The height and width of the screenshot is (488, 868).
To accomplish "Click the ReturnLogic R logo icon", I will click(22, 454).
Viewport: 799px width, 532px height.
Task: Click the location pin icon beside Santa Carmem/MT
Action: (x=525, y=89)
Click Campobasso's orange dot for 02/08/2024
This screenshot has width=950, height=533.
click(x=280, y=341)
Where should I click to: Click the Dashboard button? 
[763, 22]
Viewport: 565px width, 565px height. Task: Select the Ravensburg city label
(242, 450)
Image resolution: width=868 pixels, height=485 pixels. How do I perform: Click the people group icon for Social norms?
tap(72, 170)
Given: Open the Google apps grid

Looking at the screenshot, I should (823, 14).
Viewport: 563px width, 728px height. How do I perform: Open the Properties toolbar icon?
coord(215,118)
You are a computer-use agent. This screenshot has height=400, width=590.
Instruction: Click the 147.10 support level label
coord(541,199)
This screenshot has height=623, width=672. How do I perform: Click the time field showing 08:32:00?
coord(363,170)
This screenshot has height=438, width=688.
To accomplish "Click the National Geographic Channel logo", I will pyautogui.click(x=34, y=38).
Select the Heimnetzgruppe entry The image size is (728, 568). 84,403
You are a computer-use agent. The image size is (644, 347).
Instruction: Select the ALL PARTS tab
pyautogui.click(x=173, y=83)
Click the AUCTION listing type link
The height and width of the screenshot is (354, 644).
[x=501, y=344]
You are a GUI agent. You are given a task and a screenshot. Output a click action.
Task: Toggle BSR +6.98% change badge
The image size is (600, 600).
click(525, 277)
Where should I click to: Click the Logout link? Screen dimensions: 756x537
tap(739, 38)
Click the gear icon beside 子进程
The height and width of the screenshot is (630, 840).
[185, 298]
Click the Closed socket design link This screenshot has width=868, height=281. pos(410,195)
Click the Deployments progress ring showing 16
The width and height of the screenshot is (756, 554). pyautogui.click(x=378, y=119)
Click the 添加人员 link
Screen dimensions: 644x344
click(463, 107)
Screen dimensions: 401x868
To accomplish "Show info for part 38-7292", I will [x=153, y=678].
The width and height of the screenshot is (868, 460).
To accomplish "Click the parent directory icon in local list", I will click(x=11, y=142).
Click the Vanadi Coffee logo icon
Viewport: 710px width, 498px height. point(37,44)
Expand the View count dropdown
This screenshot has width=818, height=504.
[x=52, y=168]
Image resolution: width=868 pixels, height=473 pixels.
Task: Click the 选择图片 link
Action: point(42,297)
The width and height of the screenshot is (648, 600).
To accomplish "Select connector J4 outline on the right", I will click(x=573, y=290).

→ ACTION ITEM
Only the lines that contain the string "computer" are to be copied from the records.

→ EXPECTED ANSWER
You are a computer-use agent. This screenshot has height=400, width=590.
You are a computer-use agent. The image size is (644, 347).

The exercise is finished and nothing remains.